El automóvil era igual de desolador, pero más pequeño. Lamentaba mucho que Ana tomara las cosas tan personales mientas que a mí me parecía intrascendente la situación. Ella creía que el pasado representaba toda la personalidad de la persona. Bueno, mejor dicho, que representaba mi personalidad. Hacía años que la conocía y ella sabía que yo había cometido muchos errores. Ella sabía con precisión cuántos y cuáles eran. Supo perdonarlos, de eso estoy seguro, pero yo no me perdoné. Ese fue el problema, cuando realmente ella caminaba yo retrocedía. Lamentablemente nunca supe parar y ahora habíamos llegado al límite del amor, cuando las personas no saben detenerse y ceder. Yo no supe detenerme ni quise hacerlo y ahora era muy tarde ya. Sonreía cuando estaba molesto y me burlaba cuando se encolerizaba. No me preocupa ya. Ella habló hoy con seguridad y con la puntualidad en cada palabra que argumentó. Estaba consciente de lo que decía, como yo cuando dije que la amaba.
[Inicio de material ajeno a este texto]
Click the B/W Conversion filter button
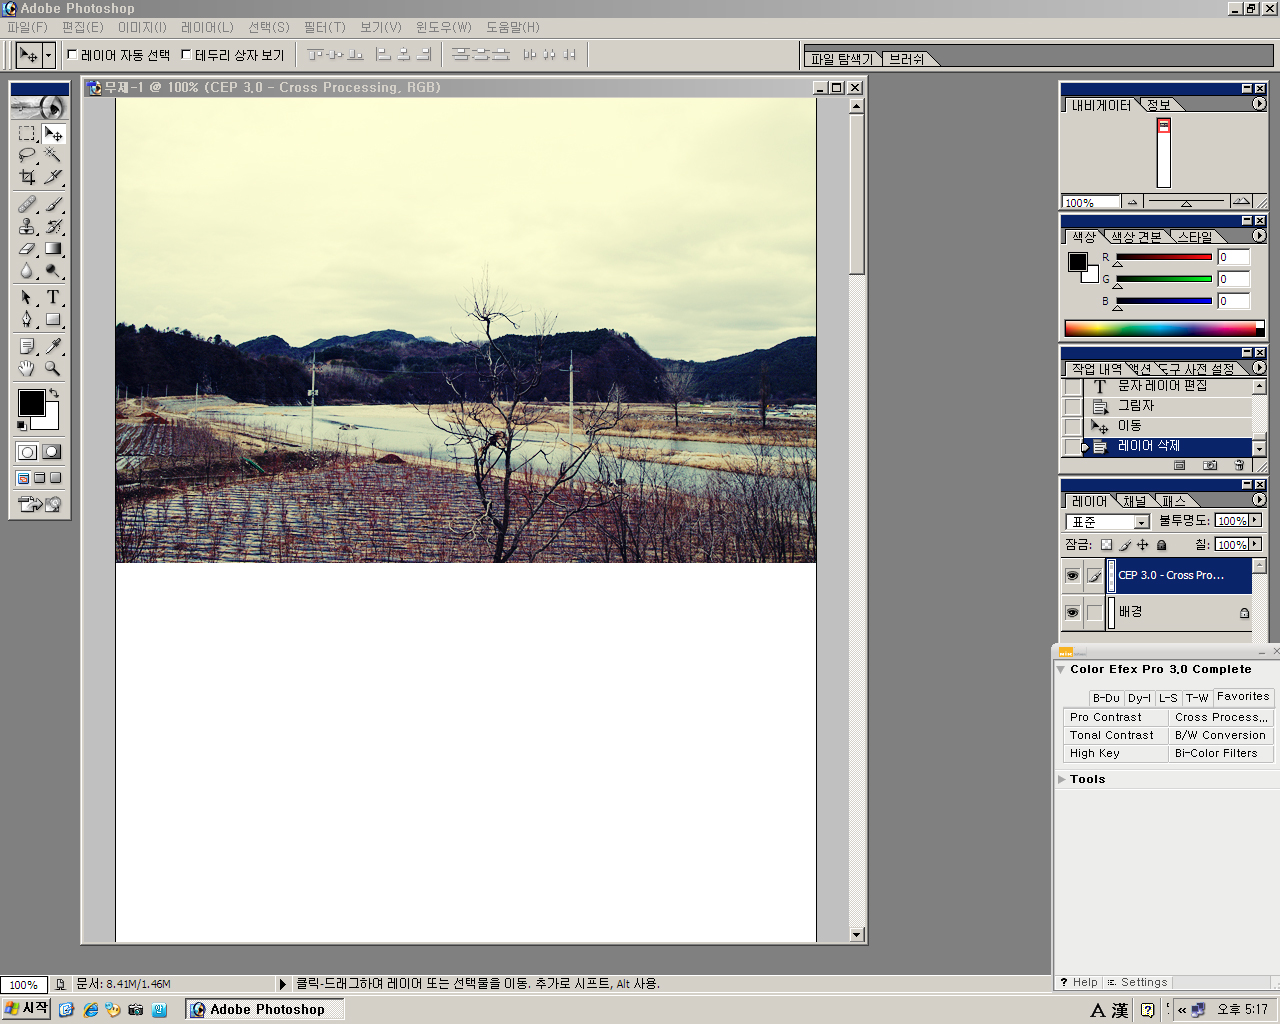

Sentado en el sofá de la sala del pequeño departamento recorro con la mirada las paredes llenas de palabras que tienen sentido sólo en la historia compartida con Ana, como espíritus impregnados anclados a cada muro. Veo con paciencia. Siento que se difuminan poco a poco, o quizá es efecto de la luz tan tenue de la pequeña lámpara de mesa que uso para leer. No importa, como tampoco importan sus últimas palabras, ni las horas en el tráfico, ni mi lengua bifurcada, ni la incomprensión de las discusiones, ni los minutos esperando a que deje de llover, ni los ataques de ira o los asuntos no perdonados, ni las paredes de la sala que escribían una historia. Creo que nada de eso importa ya. La vista se me nubla nuevamente, pero la luz que alumbra la habitación no es la pequeña de la lámpara de mesa sino el foco del techo. Tal vez estoy cansado... o tal vez es el frasco entero de pastillas que tomé.